***** Document segment *****

Assessment of Feasibility of Face Covering in School-Aged Children With Autism Spectrum Disorders and Attention-Deficit/Hyperactivity Disorder
Positive behavior supports can launch mask wearing in kids with ASD or ADHD, but you must measure minutes and use proven tactics, not just hope.
01Research in Context
What this study did
Aaronson et al. (2021) ran a summer school program for kids with autism and ADHD.
They used positive behavior supports to teach the kids to keep face masks on.
The team tracked what happened before and after the program, but there was no control group.
What they found
The paper says the program was “feasible,” yet it gives no numbers.
We do not know how many kids wore masks or for how long.
The abstract simply states that outcomes were reported, not that they improved.
How this fits with other research
Cowell et al. (2023) reviewed seven single-case studies and found big, steady gains when therapists used graded exposure plus reinforcement.

*****

§ **List of tasks**
**a)** Revise the stretch of the mask-wearing study summary from "The team tracked" through "exposure plus reinforcement.", replacing "control group" with "comparison group".
**b)** List the headings that appear under "Research in Context" in the mask-wearing study summary.

***** Information given *****

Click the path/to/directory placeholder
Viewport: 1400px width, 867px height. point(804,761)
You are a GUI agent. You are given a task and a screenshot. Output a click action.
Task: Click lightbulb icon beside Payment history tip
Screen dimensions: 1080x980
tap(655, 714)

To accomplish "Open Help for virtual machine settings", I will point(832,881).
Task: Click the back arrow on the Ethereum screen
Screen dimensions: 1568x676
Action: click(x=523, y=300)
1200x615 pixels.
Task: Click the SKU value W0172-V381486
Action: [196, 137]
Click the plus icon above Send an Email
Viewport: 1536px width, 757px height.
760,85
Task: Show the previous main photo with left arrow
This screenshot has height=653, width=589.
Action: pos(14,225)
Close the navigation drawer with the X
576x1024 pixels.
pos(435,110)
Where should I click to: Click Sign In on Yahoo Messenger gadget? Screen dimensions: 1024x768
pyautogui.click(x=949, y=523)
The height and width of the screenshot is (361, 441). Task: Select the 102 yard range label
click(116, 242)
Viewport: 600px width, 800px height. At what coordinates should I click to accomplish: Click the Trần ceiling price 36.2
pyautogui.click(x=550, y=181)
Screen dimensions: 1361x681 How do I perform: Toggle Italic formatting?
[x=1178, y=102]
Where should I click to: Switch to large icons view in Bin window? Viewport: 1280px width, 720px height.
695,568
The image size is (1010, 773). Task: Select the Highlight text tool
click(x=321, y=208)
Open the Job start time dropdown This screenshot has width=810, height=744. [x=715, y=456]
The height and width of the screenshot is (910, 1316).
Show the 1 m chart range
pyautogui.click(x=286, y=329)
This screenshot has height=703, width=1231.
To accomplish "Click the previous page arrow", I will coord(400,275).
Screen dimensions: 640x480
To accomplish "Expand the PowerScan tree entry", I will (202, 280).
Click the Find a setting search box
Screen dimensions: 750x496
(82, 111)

*****

§ **Answers per task**
**a)**
The team tracked what happened before and after the program, but there was no comparison group.
What they found
The paper says the program was “feasible,” yet it gives no numbers.
We do not know how many kids wore masks or for how long.
The abstract simply states that outcomes were reported, not that they improved.
How this fits with other research
Cowell et al. (2023) reviewed seven single-case studies and found big, steady gains when therapists used graded exposure plus reinforcement.

**b)**
What this study did
What they found
How this fits with other research